• Page extract:
Over the last week or so, I’ve been watching or rewatching the loose trilogy of black and white films that Michelangelo Antonioni made with the actress Monica Vitti released between 1960 and 1962. Each was made in black and white, and each took a profoundly moderning – and sometimes disparing look at the new world. Shot around an Italy that was still coming to terms with WWII, with modern buildings emerging from the ruins, they are an incredible set of films, and Vitti is just perfect in all three.
L’Avventura is the first of them, as a group of wealthy Italians all go on a boat trip together. They stop at a remote island to swim, sunbathe and explore, and one of the party, Anna, goes missing. We know that everything isn’t quite right in her world. But while another film might linger and indeed solve the mystery of what happened, that’s not the direction this film takes. Vitti’s character just glides through the film – we need to watch her expression as much as listen to her words to really understand what she’s experiencing and thinking. L’Avventura is unsettling at times, and it remains with you an awfully long time. It’s one of my favourite films.
La Notte followed in 1961, and is the film I hadn’t previously seen. It stars Jeanne Moreau and Marcello Mastroianni. Indeed it’s really Moreau’s film. Vitti appears as a very important secondary character – not dissimilar to the kind of person she played in L’Avventura during the film’s major section.
Mastroianni is a writer who’s publishing his first book. But he’s fairly listless and despite being married to Moreau, has a wandering eye. We meet them as they go to visit a friend who is critically ill in a private hospital. Moreau, realising that he’s at death’s door, can’t bear to be in the room with someone she cares for so much. Mastroianni’s character, on the other-hand, is tempted into the room of young single woman with some kind of psychological problems. She throws herself at him. He can’t help it.
Moreau’s character knows what her husband is like, and ends up walking the street of Milan – something we see in a very extended sequence.

• Exercise description: In the piece on Antonioni's films with Monica Vitti, which film had the writer not seen before?

• Record excerpts:

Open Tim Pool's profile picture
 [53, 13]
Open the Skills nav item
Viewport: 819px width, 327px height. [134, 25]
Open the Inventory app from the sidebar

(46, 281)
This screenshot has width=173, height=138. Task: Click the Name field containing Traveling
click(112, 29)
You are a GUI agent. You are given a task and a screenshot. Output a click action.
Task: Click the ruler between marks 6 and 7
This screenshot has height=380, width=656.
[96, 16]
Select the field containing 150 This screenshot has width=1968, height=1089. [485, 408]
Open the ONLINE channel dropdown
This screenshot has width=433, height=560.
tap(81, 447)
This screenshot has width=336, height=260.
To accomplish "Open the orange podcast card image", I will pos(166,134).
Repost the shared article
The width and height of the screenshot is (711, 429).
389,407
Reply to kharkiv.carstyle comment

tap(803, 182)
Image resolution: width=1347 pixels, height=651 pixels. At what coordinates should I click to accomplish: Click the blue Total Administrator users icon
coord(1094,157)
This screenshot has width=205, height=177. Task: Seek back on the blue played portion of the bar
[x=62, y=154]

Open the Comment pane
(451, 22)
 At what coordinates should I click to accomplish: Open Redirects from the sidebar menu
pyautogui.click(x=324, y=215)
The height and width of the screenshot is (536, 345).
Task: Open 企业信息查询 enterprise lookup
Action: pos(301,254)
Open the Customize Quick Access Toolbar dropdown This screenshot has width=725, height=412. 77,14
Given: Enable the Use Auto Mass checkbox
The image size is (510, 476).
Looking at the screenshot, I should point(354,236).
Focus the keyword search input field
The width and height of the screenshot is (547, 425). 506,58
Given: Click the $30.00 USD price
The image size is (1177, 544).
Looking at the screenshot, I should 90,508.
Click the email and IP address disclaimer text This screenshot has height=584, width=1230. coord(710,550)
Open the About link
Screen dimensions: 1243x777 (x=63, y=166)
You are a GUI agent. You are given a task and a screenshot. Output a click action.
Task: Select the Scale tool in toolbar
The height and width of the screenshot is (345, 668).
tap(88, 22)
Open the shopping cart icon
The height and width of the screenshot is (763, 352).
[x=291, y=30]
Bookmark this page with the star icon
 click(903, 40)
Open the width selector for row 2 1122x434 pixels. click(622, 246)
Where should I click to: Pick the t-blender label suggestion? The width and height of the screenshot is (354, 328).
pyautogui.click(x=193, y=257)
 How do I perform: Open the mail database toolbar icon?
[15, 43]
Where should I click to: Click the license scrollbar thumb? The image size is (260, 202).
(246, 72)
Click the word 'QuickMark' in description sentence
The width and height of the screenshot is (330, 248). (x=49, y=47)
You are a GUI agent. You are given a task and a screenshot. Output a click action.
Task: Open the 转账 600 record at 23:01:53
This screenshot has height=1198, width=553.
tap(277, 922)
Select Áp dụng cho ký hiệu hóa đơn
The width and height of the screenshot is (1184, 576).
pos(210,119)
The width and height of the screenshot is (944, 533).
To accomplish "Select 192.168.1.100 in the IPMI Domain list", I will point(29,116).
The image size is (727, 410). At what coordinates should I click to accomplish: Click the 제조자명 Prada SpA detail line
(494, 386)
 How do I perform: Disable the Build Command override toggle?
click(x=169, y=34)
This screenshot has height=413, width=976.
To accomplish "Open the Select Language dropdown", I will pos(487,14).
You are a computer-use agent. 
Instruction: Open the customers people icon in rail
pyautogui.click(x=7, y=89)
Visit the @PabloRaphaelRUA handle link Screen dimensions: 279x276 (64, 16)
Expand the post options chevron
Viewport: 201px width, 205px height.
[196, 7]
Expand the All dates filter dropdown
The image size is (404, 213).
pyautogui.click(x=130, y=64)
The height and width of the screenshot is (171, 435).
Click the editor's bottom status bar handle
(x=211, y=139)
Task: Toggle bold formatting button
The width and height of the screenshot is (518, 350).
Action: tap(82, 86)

• Written solution: La Notte